I also have this problem. Let's encrypt is not an option for me (DS-Lite and DynDNS problems).

from element-desktop.

As mentioned in matrix-org/synapse#5152 (comment), to connect with my .onion hs I need to run Element Desktop version 1.11.30 with --ignore-certificate-errors parameter. The same HS run with Element Web (on element.io) connects without sweat, although the browser (Chrome) turns the padlock icon red as "your connection to this site is not secure", which I accept as Tor provides another means for privacy.

Firstly, I would much more prefer a relevant option in config.json to either ignore certificate checks completely or create a whitelist of trusted hosts about which electron should not make fuss if a self-signed certificate is presented.

Eventually, I would also like self-signed certificates to simply be acknowledged and handled favorably. Please also note, that on Element Android, when a non-trusted certificate is presented by the server, the client simply asks the user whether it should be accepted. Seems only plausible to expect a similar user experience on both platforms.

from element-desktop.

This might help: http://electron.atom.io/docs/api/app/#event-certificate-error

So it'd be possible to subscribe to that event and then, well, either verify it or not, based on user input

from element-desktop.

Hello, im not too sure where the code for that would go i tried editing it into the main.js but when i do the console no longer shows the insecure error but it still shows the trusted error on the main app.

from element-desktop.

Nevermind i gave lets encrypt a go and it worked out beautifully.

from element-desktop.

@tschopo what OS?

from element-desktop.

Ubuntu 16.04

from element-desktop.

Linux is the difficult one in this case sadly

from element-desktop.

why is that?

from element-desktop.

because for Windows and Mac electron supports firing the System UI for trusting certificates. For Linux we would need to write our own code for that

from element-desktop.

Just tried under windows 8.1. Here there is also no way to trust the certificate.

from element-desktop.

I didn't say its being called. I'm saying it CAN be, its a feature of Electron, for Linux it doesn't support it so would require a lot more work.
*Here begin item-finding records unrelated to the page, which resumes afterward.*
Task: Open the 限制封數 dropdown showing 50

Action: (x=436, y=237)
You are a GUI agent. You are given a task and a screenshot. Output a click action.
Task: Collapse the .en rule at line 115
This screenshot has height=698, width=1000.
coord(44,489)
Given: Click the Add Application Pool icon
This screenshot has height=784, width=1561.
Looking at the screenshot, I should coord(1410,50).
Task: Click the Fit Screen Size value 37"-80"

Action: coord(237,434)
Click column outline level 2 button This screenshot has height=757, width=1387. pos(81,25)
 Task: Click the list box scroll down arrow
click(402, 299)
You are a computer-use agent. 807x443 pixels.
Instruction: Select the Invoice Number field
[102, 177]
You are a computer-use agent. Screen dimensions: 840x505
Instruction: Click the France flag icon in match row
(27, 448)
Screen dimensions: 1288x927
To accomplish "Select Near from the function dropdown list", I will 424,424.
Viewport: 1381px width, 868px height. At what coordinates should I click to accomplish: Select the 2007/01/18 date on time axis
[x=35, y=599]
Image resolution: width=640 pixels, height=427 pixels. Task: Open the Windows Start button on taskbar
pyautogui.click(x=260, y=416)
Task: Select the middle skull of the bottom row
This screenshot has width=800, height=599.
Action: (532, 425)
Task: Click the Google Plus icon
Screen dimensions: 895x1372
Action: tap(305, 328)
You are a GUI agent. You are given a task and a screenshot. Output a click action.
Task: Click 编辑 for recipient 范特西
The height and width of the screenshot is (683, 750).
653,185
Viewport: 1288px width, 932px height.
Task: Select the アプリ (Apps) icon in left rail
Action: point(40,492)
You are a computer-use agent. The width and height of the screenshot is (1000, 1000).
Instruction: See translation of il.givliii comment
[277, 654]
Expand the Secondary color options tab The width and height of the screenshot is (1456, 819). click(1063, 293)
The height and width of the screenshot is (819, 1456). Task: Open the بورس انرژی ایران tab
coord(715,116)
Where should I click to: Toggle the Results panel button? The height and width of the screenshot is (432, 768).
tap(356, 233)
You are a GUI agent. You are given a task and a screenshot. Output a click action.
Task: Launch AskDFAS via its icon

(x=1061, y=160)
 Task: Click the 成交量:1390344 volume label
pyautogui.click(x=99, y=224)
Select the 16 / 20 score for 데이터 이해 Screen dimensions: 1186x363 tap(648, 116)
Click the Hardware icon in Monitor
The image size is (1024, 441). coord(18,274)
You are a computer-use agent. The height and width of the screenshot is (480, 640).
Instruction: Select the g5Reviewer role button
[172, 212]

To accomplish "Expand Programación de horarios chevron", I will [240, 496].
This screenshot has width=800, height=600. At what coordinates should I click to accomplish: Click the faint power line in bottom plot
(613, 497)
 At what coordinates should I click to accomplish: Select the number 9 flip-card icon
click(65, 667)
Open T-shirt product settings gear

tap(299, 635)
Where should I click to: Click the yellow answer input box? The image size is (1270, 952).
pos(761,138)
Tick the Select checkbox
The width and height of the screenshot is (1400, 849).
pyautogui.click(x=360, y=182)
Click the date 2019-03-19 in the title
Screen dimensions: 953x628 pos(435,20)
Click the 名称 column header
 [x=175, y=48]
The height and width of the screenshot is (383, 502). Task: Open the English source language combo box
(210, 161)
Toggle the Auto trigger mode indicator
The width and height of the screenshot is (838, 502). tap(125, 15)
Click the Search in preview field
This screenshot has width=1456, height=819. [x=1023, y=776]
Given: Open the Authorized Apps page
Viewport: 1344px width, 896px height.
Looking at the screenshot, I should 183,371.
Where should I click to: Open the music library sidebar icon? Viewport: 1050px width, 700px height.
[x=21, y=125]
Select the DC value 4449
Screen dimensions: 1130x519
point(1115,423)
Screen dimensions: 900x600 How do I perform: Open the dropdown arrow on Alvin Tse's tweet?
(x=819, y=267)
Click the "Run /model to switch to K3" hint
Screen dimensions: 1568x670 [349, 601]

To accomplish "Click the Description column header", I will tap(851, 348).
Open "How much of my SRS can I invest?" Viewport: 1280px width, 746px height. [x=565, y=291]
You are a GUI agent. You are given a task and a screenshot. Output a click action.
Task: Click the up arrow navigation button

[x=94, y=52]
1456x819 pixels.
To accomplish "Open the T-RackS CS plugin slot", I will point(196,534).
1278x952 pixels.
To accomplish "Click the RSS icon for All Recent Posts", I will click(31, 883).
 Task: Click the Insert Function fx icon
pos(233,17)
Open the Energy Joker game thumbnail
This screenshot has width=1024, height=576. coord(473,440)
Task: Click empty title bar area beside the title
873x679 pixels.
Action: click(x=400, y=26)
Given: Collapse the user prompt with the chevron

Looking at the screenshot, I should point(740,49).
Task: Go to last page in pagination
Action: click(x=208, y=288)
In Windows/Mac you can trust it using the OS System settings and it'll work anyway, in Linux I don't think thats guaranteed to work

from element-desktop.

It's probably more likely blocked on upstream support

from element-desktop.

I cant use the Windows Desktop 0.17.3 because of self signed certificate warning. the --ignore-certificate-errors does not Work with Windows. How can we use the beta riot Windows Client with self signed certificates?

from element-desktop.

Trust the cert in a browser / the os itself

from element-desktop.

By OS may be working but why in 'a' browser? There should be no link between Firefox (for example) and the Windows App. I should also working like the android App to trust easily self signed certificates.

from element-desktop.

Browsers should add it to Windows certificate store which the chromium engine inside the windows app will read from

from element-desktop.

No. FF for Example has its own certificates management and nothing to do with Windows certs. IE 11 want not load the site with the error: DLG_FLAGS_INVALID_CA DLG_FLAGS_SEC_CERT_CN_INVALID I guess IE11 can manually add his cert with some mouseclicks, but there is no cert-automatism.

from element-desktop.

Same here. Our users VPN in to use riot against local matrix (synapse) server. Any updates?

from element-desktop.

I found a working solution with a selfsigned certificate and the Windowsdesktopapp Elements.
First you have to create a FuelChainCertificate. Here is a link how you can create one with OpenSSL. After you have created the Root and Intermediate certificate you have to create the server certificate. I followed also the instructions, which I found on this side. However, some adjustments were necessary for me. In my case it was not necessary to enter the URL without any errors with this instruction alone. I have to enter the IP-Adress of my server as subjectAltName. For the csr-Request I configured a san.cnf-File. And I append the server_cert_ext.cnf - File from the mentioned turtorial above with the entire content of the san.cnf file.
Example san.cnf
[req]
default_bits = 4096
prompt = no
default_md = sha256
req_extensions = req_ext
distinguished_name = dn
[dn]
C =
ST =
L =
O =
OU =
emailAddress =
CN = example.com
[req_ext]
subjectAltName = @alt_names
[alt_names]
IP.1 = x.x.x.x

After that I was not able to connect to my server via the hostname but now I can connect with https://ip-adress. I gues my hostname failed because I do not have a FQDN because I do not have a domain :D
Hope that helps

from element-desktop.

I found that my self-signed certificate worked out of the box on NixOS's build of Element. There were two things that were important here:

1. The signing certificate is added to the system trust store (/etc/ssl/certs/)
2. the certificate contains the domain as SubjectAltName. A domain in CommonName only is rejected by electron.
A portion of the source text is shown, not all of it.